[Numpy-discussion] Silent overflow of Int32 array

Sun Apr 10 07:25:08 EDT 2005

On Sun, 2005-04-10 at 10:23 +1000, Tim Churches wrote:
> I just got caught by code equivalent to this (with NumPy 23.8 on 32 bit 
> Linux):
> 
>  >>> import Numeric as N
>  >>> a = N.array((2000000000,1000000000),typecode=N.Int32)
>  >>> N.add.reduce(a)
> -1294967296
> 
> OK, it is an elementary mistake, but the silent overflow caught me 
> unawares. casting the array to Float64 before summing it avoids the  
> error, but in my instance the actual data is a rank-1 array of 21 
> million integers with a mean value of about 140 (which adds up more than 
> sys.maxint), and casting to Float64 will use quite a lot of memory (as 
> well as taking some time).
> 
> Any advice for catching or avoiding such overflow without always 
> incurring a performance and memory hit by always casting to Float64? 

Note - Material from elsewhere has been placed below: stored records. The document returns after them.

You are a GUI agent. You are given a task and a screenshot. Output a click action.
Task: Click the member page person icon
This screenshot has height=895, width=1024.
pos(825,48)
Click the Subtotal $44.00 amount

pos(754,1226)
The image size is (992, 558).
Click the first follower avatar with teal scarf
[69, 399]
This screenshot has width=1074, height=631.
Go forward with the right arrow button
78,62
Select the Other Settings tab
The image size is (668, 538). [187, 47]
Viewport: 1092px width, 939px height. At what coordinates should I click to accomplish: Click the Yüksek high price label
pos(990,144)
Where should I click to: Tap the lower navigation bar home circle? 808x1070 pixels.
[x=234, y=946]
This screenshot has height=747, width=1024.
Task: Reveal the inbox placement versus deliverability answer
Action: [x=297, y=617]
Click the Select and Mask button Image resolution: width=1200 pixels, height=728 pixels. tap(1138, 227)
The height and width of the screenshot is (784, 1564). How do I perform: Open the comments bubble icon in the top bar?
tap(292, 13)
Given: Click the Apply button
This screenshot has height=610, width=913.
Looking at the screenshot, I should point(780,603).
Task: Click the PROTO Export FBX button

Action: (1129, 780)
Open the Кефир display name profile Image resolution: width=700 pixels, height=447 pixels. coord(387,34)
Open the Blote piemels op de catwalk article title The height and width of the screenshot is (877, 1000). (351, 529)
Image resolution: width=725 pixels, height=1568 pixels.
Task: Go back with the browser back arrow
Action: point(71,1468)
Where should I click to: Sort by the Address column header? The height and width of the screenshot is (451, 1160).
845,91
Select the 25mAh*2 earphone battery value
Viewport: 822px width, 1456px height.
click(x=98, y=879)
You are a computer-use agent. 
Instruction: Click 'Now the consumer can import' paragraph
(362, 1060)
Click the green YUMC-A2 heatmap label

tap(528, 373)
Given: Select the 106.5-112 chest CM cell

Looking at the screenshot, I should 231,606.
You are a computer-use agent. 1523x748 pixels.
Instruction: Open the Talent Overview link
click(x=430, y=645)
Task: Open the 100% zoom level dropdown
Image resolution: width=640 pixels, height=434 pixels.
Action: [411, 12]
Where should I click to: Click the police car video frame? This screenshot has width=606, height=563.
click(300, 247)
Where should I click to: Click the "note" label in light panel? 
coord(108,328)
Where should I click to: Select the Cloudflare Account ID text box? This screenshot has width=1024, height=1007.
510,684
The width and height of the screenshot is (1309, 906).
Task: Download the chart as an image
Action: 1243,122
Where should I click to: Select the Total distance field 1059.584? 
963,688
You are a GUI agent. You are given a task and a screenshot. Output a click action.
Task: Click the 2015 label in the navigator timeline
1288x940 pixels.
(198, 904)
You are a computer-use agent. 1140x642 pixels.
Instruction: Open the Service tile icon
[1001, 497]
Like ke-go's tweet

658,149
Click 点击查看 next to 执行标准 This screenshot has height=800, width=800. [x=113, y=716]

Here's what numarray does:

>>> import numarray as N
>>> a = N.array((2000000000,1000000000),typecode=N.Int32)
>>> N.add.reduce(a)
-1294967296

So basic reductions in numarray have the same "careful while you're
shaving" behavior as Numeric;  it's fast but easy to screw up.

But:

>>> a.sum()
3000000000L
>>> a.sum(type='d')
3000000000.0

a.sum() blockwise upcasts to the largest type of kind on the fly, in
this case, Int64.   This avoids the storage overhead of typecasting the
entire array. 

A better name for the method would have been sumall() since it sums all
elements of a multi-dimensional array.  The flattening process reduces
on one dimension before flattening preventing a full copy of a
discontiguous array.  It could be smarter about choosing the dimension
of the initial reduction.

Regards,
Todd